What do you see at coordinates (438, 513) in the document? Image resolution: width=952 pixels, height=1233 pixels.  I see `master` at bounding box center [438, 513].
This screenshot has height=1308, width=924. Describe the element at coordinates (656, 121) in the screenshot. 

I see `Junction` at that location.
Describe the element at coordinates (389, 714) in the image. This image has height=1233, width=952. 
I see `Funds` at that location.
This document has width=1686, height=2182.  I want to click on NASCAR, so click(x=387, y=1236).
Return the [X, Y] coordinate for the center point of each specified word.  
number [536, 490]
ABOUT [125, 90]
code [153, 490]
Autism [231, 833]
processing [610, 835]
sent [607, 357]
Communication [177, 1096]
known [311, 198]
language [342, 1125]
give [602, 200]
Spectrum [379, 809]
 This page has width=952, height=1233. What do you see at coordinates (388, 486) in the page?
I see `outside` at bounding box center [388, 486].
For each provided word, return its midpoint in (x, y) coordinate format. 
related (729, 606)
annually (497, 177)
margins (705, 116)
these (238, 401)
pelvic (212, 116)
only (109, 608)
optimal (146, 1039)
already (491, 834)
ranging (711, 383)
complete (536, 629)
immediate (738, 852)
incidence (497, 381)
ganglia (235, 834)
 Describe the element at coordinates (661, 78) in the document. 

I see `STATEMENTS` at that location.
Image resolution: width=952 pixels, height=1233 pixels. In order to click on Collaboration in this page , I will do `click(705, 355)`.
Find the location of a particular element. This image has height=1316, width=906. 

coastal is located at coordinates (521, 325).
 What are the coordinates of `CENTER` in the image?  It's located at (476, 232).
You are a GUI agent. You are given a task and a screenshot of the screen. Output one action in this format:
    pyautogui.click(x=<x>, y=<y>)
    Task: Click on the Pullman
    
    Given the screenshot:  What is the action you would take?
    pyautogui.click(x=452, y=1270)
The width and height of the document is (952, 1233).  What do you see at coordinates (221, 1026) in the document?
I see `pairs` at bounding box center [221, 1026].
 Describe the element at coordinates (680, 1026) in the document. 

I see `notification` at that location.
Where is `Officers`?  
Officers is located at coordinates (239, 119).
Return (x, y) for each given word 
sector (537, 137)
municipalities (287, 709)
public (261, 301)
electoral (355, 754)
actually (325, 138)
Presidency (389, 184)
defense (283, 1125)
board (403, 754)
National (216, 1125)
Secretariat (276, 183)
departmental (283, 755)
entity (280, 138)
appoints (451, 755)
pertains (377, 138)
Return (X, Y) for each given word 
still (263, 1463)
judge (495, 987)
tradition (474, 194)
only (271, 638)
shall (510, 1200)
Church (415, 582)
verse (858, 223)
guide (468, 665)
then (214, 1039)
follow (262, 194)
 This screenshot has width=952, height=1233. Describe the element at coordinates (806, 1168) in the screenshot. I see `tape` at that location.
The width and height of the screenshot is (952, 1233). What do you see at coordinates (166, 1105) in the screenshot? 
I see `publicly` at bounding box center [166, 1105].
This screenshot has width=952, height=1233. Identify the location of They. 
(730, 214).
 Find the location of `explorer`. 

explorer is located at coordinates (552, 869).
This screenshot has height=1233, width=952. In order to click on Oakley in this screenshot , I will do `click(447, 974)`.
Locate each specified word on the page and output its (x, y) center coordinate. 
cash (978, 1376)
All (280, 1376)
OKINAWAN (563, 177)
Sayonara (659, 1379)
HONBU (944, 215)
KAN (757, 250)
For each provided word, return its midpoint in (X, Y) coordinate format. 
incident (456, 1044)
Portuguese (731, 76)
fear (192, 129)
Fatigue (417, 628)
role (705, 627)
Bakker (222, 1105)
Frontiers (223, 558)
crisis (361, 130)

> _EXERCISE DIRECTIONS_: Please extract all of the data above and reproduce every line of it without any change.

> _FULL ANSWER_:
What do you see at coordinates (438, 513) in the document? Image resolution: width=952 pixels, height=1233 pixels.  I see `master` at bounding box center [438, 513].
This screenshot has height=1308, width=924. Describe the element at coordinates (656, 121) in the screenshot. 

I see `Junction` at that location.
Describe the element at coordinates (389, 714) in the image. This image has height=1233, width=952. 
I see `Funds` at that location.
This document has width=1686, height=2182.  I want to click on NASCAR, so click(x=387, y=1236).
Return the [X, Y] coordinate for the center point of each specified word.  
number [536, 490]
ABOUT [125, 90]
code [153, 490]
Autism [231, 833]
processing [610, 835]
sent [607, 357]
Communication [177, 1096]
known [311, 198]
language [342, 1125]
give [602, 200]
Spectrum [379, 809]
 This page has width=952, height=1233. What do you see at coordinates (388, 486) in the page?
I see `outside` at bounding box center [388, 486].
For each provided word, return its midpoint in (x, y) coordinate format. 
related (729, 606)
annually (497, 177)
margins (705, 116)
these (238, 401)
pelvic (212, 116)
only (109, 608)
optimal (146, 1039)
already (491, 834)
ranging (711, 383)
complete (536, 629)
immediate (738, 852)
incidence (497, 381)
ganglia (235, 834)
 Describe the element at coordinates (661, 78) in the document. 

I see `STATEMENTS` at that location.
Image resolution: width=952 pixels, height=1233 pixels. In order to click on Collaboration in this page , I will do `click(705, 355)`.
Find the location of a particular element. This image has height=1316, width=906. 

coastal is located at coordinates (521, 325).
 What are the coordinates of `CENTER` in the image?  It's located at (476, 232).
You are a GUI agent. You are given a task and a screenshot of the screen. Output one action in this format:
    pyautogui.click(x=<x>, y=<y>)
    Task: Click on the Pullman
    
    Given the screenshot:  What is the action you would take?
    pyautogui.click(x=452, y=1270)
The width and height of the document is (952, 1233).  What do you see at coordinates (221, 1026) in the document?
I see `pairs` at bounding box center [221, 1026].
 Describe the element at coordinates (680, 1026) in the document. 

I see `notification` at that location.
Where is `Officers`?  
Officers is located at coordinates (239, 119).
Return (x, y) for each given word 
sector (537, 137)
municipalities (287, 709)
public (261, 301)
electoral (355, 754)
actually (325, 138)
Presidency (389, 184)
defense (283, 1125)
board (403, 754)
National (216, 1125)
Secretariat (276, 183)
departmental (283, 755)
entity (280, 138)
appoints (451, 755)
pertains (377, 138)
Return (X, Y) for each given word 
still (263, 1463)
judge (495, 987)
tradition (474, 194)
only (271, 638)
shall (510, 1200)
Church (415, 582)
verse (858, 223)
guide (468, 665)
then (214, 1039)
follow (262, 194)
 This screenshot has width=952, height=1233. Describe the element at coordinates (806, 1168) in the screenshot. I see `tape` at that location.
The width and height of the screenshot is (952, 1233). What do you see at coordinates (166, 1105) in the screenshot? 
I see `publicly` at bounding box center [166, 1105].
This screenshot has width=952, height=1233. Identify the location of They. 
(730, 214).
 Find the location of `explorer`. 

explorer is located at coordinates (552, 869).
This screenshot has height=1233, width=952. In order to click on Oakley in this screenshot , I will do `click(447, 974)`.
Locate each specified word on the page and output its (x, y) center coordinate. 
cash (978, 1376)
All (280, 1376)
OKINAWAN (563, 177)
Sayonara (659, 1379)
HONBU (944, 215)
KAN (757, 250)
For each provided word, return its midpoint in (X, Y) coordinate format. 
incident (456, 1044)
Portuguese (731, 76)
fear (192, 129)
Fatigue (417, 628)
role (705, 627)
Bakker (222, 1105)
Frontiers (223, 558)
crisis (361, 130)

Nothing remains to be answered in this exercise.